### Exercise brief
When you find the line with "788x493 pixels." among the records below, reproduce it and each line after it exactly, ending with the line with "Task: Click the bold".

**** Task data

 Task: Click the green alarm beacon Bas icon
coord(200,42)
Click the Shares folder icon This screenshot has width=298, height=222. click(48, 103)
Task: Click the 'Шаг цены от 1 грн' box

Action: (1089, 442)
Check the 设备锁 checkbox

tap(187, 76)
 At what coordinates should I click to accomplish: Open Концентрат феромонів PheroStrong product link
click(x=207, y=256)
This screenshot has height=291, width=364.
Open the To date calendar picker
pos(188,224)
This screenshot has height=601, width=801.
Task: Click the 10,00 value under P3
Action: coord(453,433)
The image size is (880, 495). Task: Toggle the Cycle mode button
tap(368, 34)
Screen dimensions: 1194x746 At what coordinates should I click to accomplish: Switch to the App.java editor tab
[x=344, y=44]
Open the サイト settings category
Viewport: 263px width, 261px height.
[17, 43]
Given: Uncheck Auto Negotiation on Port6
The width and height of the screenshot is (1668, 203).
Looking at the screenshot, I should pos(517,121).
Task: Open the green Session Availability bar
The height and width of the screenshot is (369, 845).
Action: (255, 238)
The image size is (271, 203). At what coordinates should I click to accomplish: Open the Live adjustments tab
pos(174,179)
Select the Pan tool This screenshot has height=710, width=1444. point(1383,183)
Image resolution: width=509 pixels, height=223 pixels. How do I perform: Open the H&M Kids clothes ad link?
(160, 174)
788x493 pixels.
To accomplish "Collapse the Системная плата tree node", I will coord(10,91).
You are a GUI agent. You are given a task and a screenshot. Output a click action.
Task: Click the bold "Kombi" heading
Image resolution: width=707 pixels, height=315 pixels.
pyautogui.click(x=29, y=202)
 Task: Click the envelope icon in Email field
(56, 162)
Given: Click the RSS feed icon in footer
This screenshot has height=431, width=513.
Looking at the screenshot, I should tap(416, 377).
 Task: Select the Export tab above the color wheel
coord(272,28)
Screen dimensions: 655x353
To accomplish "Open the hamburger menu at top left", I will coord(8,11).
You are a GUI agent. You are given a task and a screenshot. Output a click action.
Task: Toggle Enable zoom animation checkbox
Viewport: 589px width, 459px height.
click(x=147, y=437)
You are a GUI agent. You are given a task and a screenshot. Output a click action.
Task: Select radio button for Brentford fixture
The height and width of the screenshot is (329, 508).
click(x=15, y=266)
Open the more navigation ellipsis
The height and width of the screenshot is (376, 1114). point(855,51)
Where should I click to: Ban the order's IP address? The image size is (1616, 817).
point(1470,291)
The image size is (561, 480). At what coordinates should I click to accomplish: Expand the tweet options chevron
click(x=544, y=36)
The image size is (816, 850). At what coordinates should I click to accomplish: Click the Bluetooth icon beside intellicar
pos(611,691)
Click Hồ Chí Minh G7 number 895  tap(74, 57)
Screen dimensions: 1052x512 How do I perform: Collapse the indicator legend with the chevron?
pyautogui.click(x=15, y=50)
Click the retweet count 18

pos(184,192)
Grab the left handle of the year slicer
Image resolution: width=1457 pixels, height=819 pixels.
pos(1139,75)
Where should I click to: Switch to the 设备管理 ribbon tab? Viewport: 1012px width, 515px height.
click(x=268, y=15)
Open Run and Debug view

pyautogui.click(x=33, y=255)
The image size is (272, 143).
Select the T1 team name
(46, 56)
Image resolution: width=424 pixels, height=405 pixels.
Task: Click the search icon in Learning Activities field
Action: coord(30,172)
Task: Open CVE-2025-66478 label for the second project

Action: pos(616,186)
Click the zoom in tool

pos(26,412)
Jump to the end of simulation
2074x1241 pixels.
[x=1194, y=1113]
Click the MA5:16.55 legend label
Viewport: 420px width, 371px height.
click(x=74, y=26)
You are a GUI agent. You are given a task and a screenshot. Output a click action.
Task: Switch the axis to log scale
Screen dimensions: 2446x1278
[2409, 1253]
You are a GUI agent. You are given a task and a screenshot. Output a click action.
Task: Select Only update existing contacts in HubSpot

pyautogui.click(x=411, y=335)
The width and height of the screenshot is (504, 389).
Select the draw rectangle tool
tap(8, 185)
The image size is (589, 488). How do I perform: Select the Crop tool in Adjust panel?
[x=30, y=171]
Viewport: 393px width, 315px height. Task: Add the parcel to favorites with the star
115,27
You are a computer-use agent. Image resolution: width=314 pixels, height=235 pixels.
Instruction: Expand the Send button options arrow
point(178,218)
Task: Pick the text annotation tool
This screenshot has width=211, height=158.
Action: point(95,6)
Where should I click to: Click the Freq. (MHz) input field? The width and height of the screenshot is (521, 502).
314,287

********

### Result for this task
788x493 pixels.
To accomplish "Collapse the Системная плата tree node", I will coord(10,91).
You are a GUI agent. You are given a task and a screenshot. Output a click action.
Task: Click the bold "Kombi" heading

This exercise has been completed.